Thank you very much. Ladies and gentlemen, the floor is now open for questions. If you have any questions or comments, please press star one on your phone at this time. We ask that while posing your question, you please pick up your handset if listening on a speaker phone to provide optimum sound quality. Please hold while we poll for questions. Thank you. Your first question is coming from Maury Raycroft of Jefferies. Maury, your line is open.

Maury Raycroft
Research Analyst, Jefferies

Hi. Good morning. Many congrats on the results today. Great data overall. Wondering if you can talk a little bit more about data beyond the six-month primary endpoint time point and comment on durability and whether it's consistent with your phase 1, 2 experience so far. As a follow-up question, I was hoping you could talk more about the graft success and failure rate and talk about next steps for manufacturing.

Vish Seshadri
CEO, Abeona Therapeutics

Thank you and good morning, Maury. Your first question about data beyond six months, the short answer is, at this point, we have not analyzed that because you may remember that, we had accrued nearly six patients, in the last 5.5 months of, study accruals. We don't have sufficient follow-up to look at those results. It will be forthcoming, in, updates next year for the 1-year follow-up and thereafter.
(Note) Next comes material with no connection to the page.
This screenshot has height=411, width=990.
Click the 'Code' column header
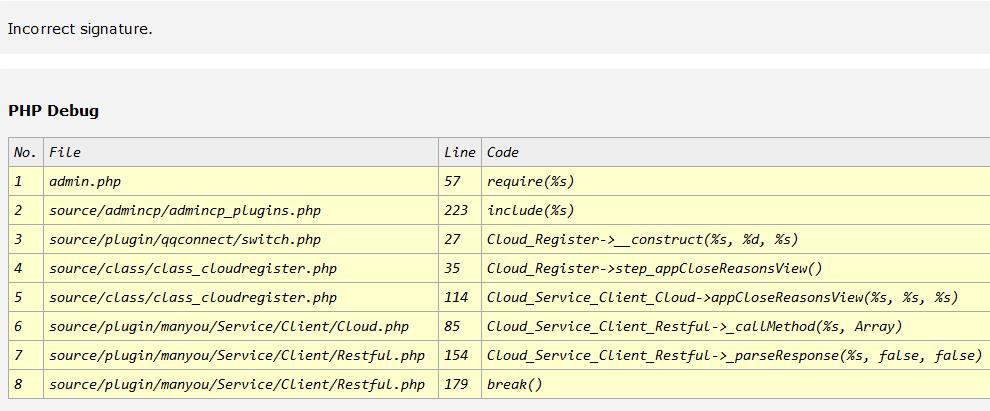(x=503, y=152)
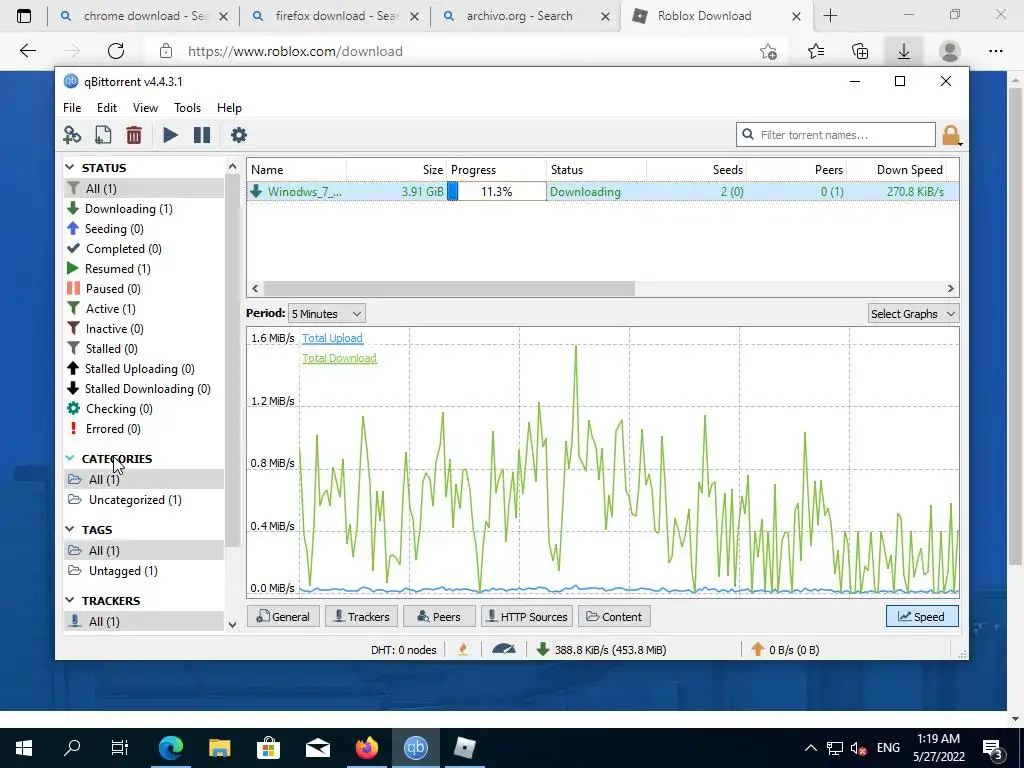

Your second question about, manufacturing, it's, a broad question. I'll start with, the fact about the clinical trial supply. As you know, all the patients in VITAL had their grafts manufactured in our Cleveland site, and every patient that provided biopsy received grafts.
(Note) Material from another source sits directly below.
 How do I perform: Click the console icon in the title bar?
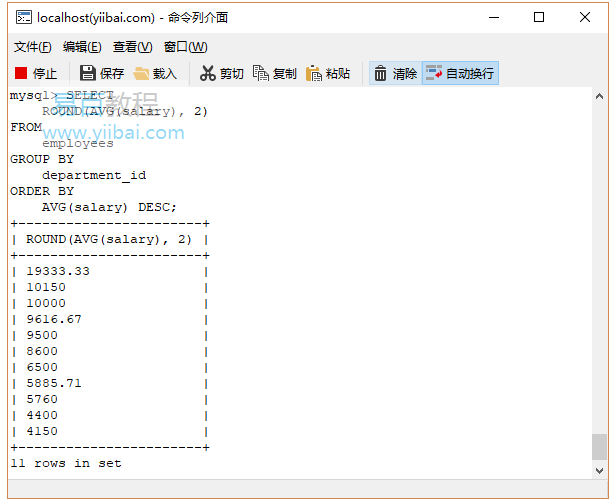click(22, 17)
In terms of next steps, in terms of CMC, we had a Type B meeting with the FDA earlier this year and aligned on what exactly a validation protocol looks like, and we are triggering some of those activities now to be ready for the module 3 of the BLA by the second quarter of next year. As I had mentioned earlier, we wanted to gate resource-intensive BLA activities on the CMC side after learning the VITAL results, so we're triggering it now and the team is working literally on steroids, figuratively, but we are still getting to second quarter of 2024 for the BLA submission itself.

Maury Raycroft
Research Analyst, Jefferies

Got it. Maybe one other question just on partnering. If you can talk a little bit more on where you're at with those discussions and the type of partner that you're looking for to move forward with?

Vish Seshadri
CEO, Abeona Therapeutics

Thanks for that question, Maury. In fact, where we start is that the VITAL study results are in the best-case scenario that we could have hoped for. Clearly, partnering discussions even prior to reviewing the data have been ongoing with some potential partners but it makes us, you know, rethink our strategy while we would continue those conversations. Since the data are just two or three days old since we pulled together from VITAL, these are very fresh discussions that are going on, so I don't have anything definitive.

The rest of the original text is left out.